** Passage choisi **

Jamais homme sage n’acceptera sans épouvante cette terrible alliance du désordre ; ce n’est que malgré lui qu’il se prêtera à cette intervention de la multitude irresponsable dans le gouvernement. On sait trop quelles aveugles fureurs elle déchaîne dans la société ; on sait trop aussi qu’affranchis des freins ordinaires, les esprits s’éparpillent vite en mille partis divers, et que, chacun voulant avancer d’un pas sur les autres vers ce qu’il considère comme la justice, il est impossible que la lutte des opinions ne dégénère pas en lutte armée des factions, et ne se termine par leur mutuelle extermination. On l’a vu dans la révolution. Les minorités qui l’ont faite ont eu pour elles de croire qu’elles sauvaient l’état par leur violence ; elles l’ont cru certainement, car une espèce de sincérité n’est pas inconciliable avec le crime, et cette croyance seule pouvait avoir la vertu de les enflammer du fanatisme qui les a soutenues. Les minorités et les masses qu’elles mettaient en mouvement eurent en outre pour elles la brutalité native à laquelle s’associe d’ordinaire un certain degré d’énergie, une conscience sans scrupule, des passions fortes, pour tout dire, l’instinct de leur conservation propre et la certitude qu’après avoir tant fait elles ne pouvaient se sauver qu’en faisant plus encore. La France avait contre elle son indécision, et cette indécision tenait à ce qu’elle ne pouvait ni renoncer à ses espérances de rénovation et revenir franchement au régime dont elle s’était séparée, ni accepter les nécessités de la lutte contre tout ce qui s’opposait à l’établissement du régime nouveau.

Entrées pour repérer des mots et des éléments
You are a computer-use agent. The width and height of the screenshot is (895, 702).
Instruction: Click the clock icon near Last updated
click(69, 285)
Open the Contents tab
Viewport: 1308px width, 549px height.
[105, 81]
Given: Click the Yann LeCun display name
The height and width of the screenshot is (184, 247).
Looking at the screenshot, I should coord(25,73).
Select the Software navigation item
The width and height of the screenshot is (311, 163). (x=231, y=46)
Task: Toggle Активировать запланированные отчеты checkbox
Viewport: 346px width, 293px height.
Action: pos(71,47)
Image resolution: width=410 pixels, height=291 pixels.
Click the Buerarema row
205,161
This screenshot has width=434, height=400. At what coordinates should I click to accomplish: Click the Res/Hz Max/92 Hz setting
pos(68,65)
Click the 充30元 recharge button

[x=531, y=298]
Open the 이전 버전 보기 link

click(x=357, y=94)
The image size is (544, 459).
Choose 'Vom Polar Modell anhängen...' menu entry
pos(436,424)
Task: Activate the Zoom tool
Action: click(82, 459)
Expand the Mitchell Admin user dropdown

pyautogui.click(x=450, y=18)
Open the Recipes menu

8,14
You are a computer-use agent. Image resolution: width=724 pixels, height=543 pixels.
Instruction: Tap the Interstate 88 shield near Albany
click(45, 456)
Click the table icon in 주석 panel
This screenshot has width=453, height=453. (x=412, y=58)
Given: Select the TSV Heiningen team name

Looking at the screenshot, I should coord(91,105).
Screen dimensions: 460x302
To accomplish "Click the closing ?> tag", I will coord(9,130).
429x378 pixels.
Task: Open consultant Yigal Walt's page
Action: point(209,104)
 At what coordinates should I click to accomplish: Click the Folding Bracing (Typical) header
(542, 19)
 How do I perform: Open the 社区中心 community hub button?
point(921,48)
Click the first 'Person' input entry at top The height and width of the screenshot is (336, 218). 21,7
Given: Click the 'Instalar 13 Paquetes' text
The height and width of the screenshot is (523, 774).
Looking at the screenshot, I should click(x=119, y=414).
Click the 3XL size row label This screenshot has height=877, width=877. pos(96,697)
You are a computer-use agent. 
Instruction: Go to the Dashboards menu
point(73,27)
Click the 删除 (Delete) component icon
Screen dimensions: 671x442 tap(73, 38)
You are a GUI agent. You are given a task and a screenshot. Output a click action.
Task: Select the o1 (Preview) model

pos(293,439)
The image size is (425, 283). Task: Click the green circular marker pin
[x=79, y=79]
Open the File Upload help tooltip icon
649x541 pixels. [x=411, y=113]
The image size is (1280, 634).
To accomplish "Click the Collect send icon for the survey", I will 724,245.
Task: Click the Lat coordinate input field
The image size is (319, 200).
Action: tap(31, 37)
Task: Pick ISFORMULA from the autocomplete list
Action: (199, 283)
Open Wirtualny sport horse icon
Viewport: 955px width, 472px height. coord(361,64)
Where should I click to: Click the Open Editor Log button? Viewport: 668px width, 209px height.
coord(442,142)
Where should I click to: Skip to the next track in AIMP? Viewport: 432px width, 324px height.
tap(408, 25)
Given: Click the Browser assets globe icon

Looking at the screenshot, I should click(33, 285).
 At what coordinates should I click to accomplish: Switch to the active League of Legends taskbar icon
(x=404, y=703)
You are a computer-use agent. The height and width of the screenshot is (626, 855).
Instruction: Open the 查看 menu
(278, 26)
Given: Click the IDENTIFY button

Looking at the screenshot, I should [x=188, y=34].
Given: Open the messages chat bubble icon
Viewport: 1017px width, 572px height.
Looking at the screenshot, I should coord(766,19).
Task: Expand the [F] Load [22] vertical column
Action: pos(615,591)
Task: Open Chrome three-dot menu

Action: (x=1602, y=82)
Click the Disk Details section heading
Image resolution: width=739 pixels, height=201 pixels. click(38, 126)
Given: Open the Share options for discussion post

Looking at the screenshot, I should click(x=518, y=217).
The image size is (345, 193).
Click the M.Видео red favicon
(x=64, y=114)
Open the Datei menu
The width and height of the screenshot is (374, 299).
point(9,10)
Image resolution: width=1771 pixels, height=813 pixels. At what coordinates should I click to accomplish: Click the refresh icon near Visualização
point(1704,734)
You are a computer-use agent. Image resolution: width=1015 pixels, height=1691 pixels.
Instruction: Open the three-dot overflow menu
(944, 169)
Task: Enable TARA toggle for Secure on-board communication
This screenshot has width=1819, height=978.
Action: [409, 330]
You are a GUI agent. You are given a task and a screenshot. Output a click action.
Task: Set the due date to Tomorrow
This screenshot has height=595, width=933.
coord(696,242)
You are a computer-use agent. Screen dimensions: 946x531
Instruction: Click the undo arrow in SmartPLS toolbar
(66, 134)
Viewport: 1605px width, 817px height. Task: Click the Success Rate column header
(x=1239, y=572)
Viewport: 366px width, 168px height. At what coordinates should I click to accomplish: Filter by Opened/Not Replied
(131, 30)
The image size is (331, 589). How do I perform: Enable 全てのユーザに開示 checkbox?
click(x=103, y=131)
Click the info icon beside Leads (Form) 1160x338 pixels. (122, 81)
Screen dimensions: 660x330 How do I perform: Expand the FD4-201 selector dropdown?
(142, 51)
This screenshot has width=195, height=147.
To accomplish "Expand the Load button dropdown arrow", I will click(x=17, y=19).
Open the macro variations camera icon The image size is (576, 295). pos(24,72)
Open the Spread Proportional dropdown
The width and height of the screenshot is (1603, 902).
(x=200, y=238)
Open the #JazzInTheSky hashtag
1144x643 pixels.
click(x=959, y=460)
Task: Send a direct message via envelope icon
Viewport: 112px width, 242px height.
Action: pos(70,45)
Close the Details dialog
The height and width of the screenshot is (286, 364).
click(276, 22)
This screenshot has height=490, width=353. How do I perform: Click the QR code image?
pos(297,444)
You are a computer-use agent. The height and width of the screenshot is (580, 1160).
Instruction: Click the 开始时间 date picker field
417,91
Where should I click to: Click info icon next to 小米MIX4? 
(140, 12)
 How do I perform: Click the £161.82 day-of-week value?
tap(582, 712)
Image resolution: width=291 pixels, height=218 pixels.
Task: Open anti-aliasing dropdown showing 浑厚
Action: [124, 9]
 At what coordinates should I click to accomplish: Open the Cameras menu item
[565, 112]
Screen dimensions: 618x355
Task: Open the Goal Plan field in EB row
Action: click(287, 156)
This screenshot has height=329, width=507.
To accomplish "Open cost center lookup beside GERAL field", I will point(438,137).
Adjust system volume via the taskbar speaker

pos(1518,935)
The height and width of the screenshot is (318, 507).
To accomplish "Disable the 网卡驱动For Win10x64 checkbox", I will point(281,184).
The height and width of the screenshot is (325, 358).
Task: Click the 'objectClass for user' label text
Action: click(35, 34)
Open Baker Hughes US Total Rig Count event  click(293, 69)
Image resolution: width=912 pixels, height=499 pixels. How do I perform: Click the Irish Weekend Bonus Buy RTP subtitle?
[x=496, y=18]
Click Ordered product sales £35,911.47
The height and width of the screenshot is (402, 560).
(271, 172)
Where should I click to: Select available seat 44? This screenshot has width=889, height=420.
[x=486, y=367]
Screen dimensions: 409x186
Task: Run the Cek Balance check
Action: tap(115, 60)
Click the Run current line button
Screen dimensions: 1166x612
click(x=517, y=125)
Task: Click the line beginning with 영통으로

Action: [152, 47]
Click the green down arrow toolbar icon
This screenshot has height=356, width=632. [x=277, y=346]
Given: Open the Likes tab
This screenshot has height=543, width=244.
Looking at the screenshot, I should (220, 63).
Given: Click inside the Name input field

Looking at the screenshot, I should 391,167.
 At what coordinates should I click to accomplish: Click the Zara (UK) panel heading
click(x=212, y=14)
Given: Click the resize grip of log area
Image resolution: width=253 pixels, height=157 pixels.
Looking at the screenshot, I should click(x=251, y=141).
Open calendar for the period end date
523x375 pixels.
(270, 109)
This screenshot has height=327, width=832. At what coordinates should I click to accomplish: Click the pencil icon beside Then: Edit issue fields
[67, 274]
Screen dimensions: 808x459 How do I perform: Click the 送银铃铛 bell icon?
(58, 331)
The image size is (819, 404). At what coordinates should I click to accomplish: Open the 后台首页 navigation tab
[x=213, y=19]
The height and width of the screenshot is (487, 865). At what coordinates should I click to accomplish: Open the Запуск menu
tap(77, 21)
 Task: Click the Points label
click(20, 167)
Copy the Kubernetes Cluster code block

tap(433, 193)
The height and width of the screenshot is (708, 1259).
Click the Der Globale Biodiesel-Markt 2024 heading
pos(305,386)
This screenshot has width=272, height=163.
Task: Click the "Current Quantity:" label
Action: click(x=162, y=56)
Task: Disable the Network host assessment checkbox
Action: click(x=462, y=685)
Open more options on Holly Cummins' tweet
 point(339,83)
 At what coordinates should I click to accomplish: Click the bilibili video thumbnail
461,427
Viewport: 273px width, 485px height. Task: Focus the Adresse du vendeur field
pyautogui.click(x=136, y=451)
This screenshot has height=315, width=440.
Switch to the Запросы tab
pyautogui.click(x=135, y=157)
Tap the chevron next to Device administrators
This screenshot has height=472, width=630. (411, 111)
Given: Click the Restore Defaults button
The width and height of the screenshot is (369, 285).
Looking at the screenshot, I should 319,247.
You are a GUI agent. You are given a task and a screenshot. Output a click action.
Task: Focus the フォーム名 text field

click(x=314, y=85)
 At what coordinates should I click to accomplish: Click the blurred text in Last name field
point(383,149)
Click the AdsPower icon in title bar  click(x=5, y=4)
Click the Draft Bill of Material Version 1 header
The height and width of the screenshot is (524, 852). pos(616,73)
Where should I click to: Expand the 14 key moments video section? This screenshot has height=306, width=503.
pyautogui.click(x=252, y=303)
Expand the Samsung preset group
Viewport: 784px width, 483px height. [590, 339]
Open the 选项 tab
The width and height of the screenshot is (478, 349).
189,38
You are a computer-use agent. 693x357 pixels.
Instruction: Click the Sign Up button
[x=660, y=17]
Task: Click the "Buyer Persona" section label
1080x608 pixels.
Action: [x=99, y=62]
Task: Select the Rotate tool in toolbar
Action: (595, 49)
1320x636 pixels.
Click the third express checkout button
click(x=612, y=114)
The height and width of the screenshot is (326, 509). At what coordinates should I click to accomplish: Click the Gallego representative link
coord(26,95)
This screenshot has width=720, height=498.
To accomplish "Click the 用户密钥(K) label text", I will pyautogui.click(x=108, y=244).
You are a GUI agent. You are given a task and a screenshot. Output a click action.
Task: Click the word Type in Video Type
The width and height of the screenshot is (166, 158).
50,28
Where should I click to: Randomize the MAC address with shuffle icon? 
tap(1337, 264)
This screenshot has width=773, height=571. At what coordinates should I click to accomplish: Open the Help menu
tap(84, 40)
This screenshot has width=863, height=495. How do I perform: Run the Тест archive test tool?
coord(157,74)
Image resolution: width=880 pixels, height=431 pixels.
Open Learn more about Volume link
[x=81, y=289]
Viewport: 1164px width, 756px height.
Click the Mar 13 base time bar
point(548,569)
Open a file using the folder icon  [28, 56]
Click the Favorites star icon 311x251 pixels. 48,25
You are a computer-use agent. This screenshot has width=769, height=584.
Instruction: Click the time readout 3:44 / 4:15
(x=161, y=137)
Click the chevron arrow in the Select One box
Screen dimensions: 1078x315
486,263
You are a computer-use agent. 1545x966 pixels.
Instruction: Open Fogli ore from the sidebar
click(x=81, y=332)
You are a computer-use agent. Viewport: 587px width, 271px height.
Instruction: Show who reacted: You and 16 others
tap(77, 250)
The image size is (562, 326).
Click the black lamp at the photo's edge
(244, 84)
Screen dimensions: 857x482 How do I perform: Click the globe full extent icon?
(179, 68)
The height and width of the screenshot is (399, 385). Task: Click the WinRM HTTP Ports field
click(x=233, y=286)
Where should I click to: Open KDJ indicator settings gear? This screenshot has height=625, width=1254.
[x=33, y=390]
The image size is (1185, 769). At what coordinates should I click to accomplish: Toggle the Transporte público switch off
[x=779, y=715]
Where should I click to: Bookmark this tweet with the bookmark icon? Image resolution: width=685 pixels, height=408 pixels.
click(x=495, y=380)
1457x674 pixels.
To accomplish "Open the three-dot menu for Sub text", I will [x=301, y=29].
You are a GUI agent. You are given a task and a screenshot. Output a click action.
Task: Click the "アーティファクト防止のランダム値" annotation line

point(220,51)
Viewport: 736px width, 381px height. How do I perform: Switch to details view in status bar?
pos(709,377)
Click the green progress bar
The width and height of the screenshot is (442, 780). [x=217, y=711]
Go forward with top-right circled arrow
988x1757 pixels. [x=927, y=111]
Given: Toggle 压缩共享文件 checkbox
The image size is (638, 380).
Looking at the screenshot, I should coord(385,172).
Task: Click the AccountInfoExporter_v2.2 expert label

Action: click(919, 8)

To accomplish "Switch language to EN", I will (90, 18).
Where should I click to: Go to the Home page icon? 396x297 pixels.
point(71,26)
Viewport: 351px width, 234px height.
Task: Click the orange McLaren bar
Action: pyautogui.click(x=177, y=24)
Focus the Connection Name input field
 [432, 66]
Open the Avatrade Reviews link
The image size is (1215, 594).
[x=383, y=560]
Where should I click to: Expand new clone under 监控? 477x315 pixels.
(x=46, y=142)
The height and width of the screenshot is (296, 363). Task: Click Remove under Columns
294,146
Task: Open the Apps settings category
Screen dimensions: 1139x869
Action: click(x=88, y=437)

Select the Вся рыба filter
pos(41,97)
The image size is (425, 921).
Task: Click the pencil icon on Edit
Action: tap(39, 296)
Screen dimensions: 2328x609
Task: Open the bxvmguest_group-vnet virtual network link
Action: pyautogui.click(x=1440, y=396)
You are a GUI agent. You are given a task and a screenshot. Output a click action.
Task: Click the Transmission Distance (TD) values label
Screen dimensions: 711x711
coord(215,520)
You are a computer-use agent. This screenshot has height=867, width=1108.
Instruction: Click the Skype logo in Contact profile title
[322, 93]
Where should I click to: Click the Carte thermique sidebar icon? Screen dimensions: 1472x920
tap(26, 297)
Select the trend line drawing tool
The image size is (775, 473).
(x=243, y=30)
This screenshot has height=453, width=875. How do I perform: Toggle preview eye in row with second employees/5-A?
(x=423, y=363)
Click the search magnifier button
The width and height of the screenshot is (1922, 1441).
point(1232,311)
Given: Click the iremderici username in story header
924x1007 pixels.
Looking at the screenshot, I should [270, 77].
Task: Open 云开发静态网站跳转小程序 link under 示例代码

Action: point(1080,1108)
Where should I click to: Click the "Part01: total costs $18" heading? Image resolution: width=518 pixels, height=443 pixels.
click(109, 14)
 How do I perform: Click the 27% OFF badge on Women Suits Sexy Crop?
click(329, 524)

** Travail à faire **
Résumez sous forme de liste à puces le paragraphe du passage sur la révolution qui commence par « Jamais homme sage », en conservant ses faits principaux.

** Résultat **
- Un homme sage n'accepte qu'avec effroi et à contrecœur que la multitude irresponsable intervienne dans le gouvernement.
- Cette multitude déchaîne d'aveugles fureurs. Libérés des freins ordinaires, les esprits se dispersent en mille partis.
- La lutte des opinions dégénère alors en lutte armée des factions, qui se termine par leur extermination mutuelle. On l'a vu dans la révolution.
- Les minorités qui ont fait la révolution croyaient sincèrement sauver l'État par leur violence, et cette croyance a nourri leur fanatisme.
- Ces minorités et les masses qu'elles entraînaient avaient aussi pour elles :
  - leur brutalité et leur énergie ;
  - une conscience sans scrupule et des passions fortes ;
  - leur instinct de conservation ;
  - la certitude de ne pouvoir se sauver qu'en allant plus loin encore.
- La France avait contre elle son indécision. Elle ne pouvait ni renoncer à ses espoirs de rénovation pour revenir à l'ancien régime, ni accepter la lutte nécessaire contre ce qui s'opposait au régime nouveau.